Hi - I used to own a gift shop that specialized in hand made items.
Once I bought it, it was mine - if I couldn’t sell it that was my
problem! It certainly never occurred to me to trade it back in like
a used car! That seems quite uncalled for to me - I’ll be interested
to see what those who own/run jewelry stores say.

Beth in SC


#9
100% trade back for unsold work helps you and I don't see the
downside. 

Well, the downside is you have some old work back and new work
gone…

Isn’t it customary to trade back at a discount? That’s why the
gallery asked to “work out a return”. The percentage is negotiable.
Anything under 100% would feel better than just a straight trade!
Especially if the work requires “refreshing”, like if it is silver
and has not been kept perfectly tarnish-free.

Noel


#10
If you want to keep doing business with wholesale accounts you have
established, 100% trade back for unsold work helps you and I don't
see the downside. 

I agree, My customers don’t have a crystal ball any more than I do &
I always call & ask how the jewelry is selling - you can always sell
something once, but business is in the reorders so if You have a
good customer Its in Your best interest to be sure they are moving
Your jewelry. I’ll take trade backs but with a restocking fee & an
exchange for jewelry I have in stock of similar value =AD Not unmade
jewelry that I would have to pay people to make. If Your jewelry is
collecting dust in their showcase they might not be so quick to place
another order.

• [Extracted entries]
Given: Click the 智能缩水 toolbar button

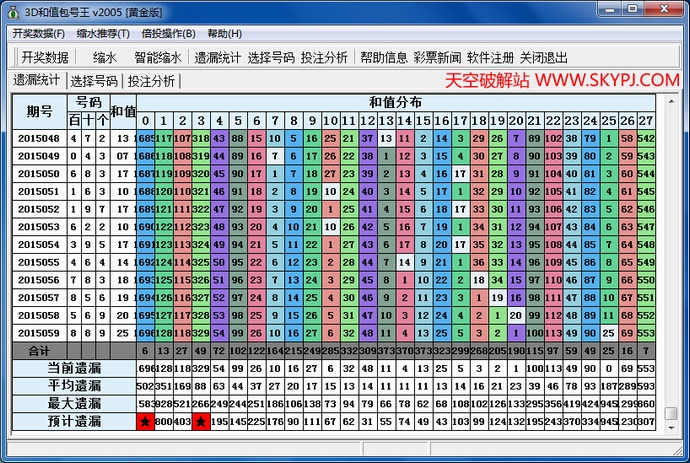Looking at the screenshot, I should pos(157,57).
* * *
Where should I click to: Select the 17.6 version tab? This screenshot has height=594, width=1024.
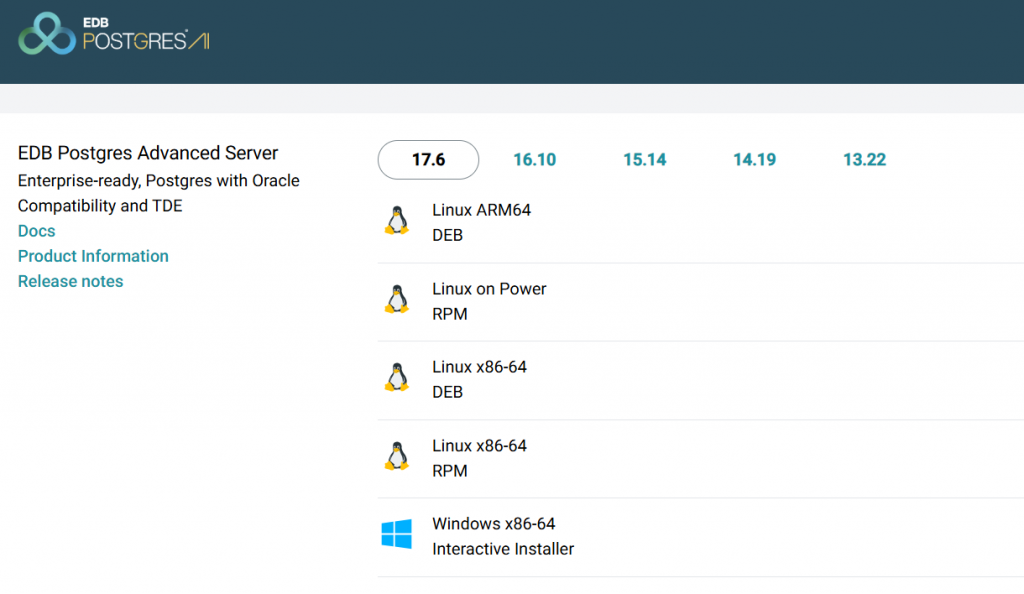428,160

• [Objectives]
**1.** Summarize the discussion on trade-backs for unsold work in two sentences.
**2.** From the discussion on trade-backs, extract the text between "Anything under 100%" and "kept perfectly tarnish-free.", inclusive.

• [Task-by-task outputs]
**1.** A former gift shop owner considered purchased items the buyer's own problem and found trading them back uncalled for, while another participant suggested that a trade back at a negotiable discount would be better than a straight 100% trade, especially for silver that has not been kept tarnish-free. A third participant accepts trade backs to keep good wholesale customers reordering, but only with a restocking fee and in exchange for in-stock jewelry of similar value rather than unmade pieces.

**2.**
Anything under 100% would feel better than just a straight trade!
Especially if the work requires “refreshing”, like if it is silver
and has not been kept perfectly tarnish-free.